I typically don’t like fussing with point-and-shoot cameras because I much prefer lugging around an SLR because we all know they take superior photographs. There are also way too many choices to choose from that it gives me a headache, but Nikon’s Coolpix S50c has built-in Wi-Fi and I just had to try it out. Wi-Fi on a camera is pretty neat in my book, but there’s more to it than that. Attending back-to-back events virtually makes it impossible for me to post any new hotness that you, dear readers, would want to know about the moment it’s released.
I really don’t like to use adjectives like ‘slim’ and ‘sleek’ when describing products, but these were the first two things that popped into my head when I unboxed Nikon’s latest Coolpix camera. The S50c is a carbon copy of the S50 with the added feature of 802.11b/g wireless connectivity. It also features a ginormous 3-inch LCD, 7.2-megapixels, 3x optical zoom, ISO 1600 capability, and optical lens shift VR (vibration reduction), which is fancy talk for image stabilization.
The UI, albeit archaic, is fairly easy to navigate through via the click-wheel. You won’t be able to tinker with too many manual settings on the S50c as most situations are meant to be handled by the 15 scene modes that vary from a Fireworks mode to a Party/Indoor mode. The S50c covers the basics and the image stabilization comes in handy when you’re handholding the camera with no flash in a low light situation with a slower shutter speed. I’d imagine most people use their camera to take pictures with friends instead of macro shots of a pretty lady bug sitting on your arm. The S50c makes these particular situations easy with a one-touch button that usually takes care of a candid situation with ease. It does a pretty good job of focusing on one face and using that to meter and focus. Any novice will probably find the pictures taken with the S50c adequate for most situations, but I feel as though the Wi-Fi feature caters to a more advanced crowd, so let’s talk about that rather than something most of you are well versed in. But before I do, here’s a quick note on the battery life. Powered by a rechargeable lithium-ion pack you can expect to get around 80 shots before the battery dies out and the included charger has you back up and running in about two hours.
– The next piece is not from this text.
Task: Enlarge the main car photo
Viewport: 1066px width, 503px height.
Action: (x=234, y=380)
Like most guys, I don’t look at instructions because I can usually figure out how things work within a matter of minutes. The initial process to fire up the Wi-Fi can be cumbersome, but once it’s up and running you’re pretty much golden. Finding a network to connect to is really the only downfall of the S50c. Once you’re up and running you’ll be presented with two options when uploading images via WLAN and those are “Picture Mail” and “Picture Bank”. You’ll be able to send pictures to just about anyone as long as you have their e-mail address and you’ll be able to adjust the size from full size down to photoprint. All images you choose to send to the “Picture Bank” will be stored on the Coolpix Connect 2 Website and you’ll be able to upload those pictures to your Flickr account, which comes in handy considering you only have 2GB of storage on the Coolpix server. If you regularly upload pics to Flickr and keep your Coolpix account clean then the SD card will fill up faster, so it won’t be too much of a problem.
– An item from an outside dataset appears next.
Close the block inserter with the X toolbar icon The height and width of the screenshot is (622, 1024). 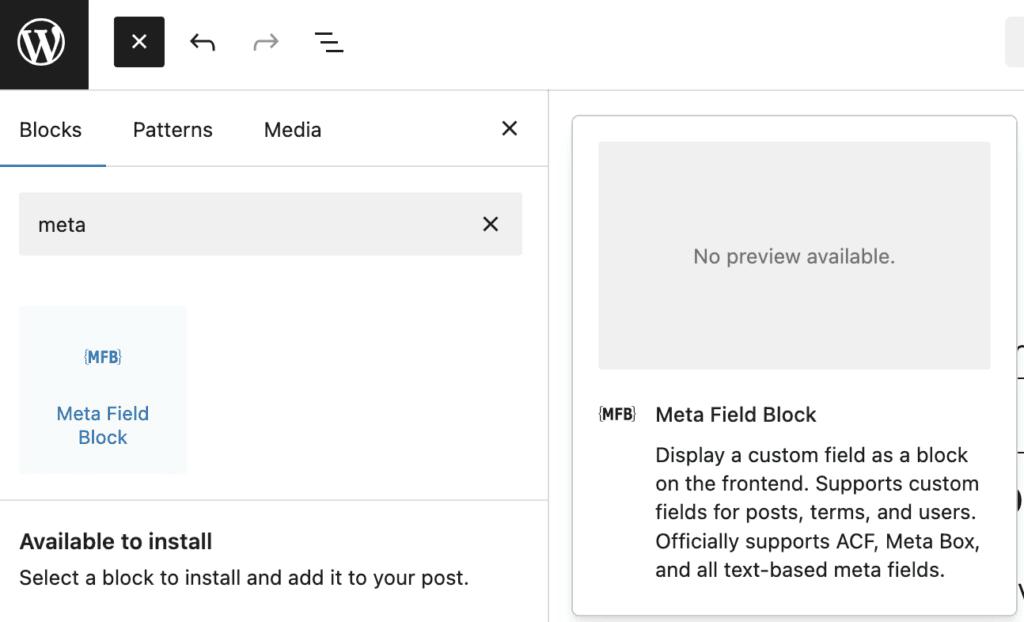139,42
The Nikon Coolpix S50c isn’t for everyone, but if you’re familiar with Nikons or point-and-shoots, in general, then you probably won’t be disappointed with the quality of pictures it takes. You’ll have to work at it for a bit to figure out the optimum settings for certain situations you know you’ll find yourself in and the UI isn’t the easiest to navigate through, but the Wi-Fi is worth the trouble if you intend to use it for every picture you take. Otherwise your hard earned $350 clams will work elsewhere.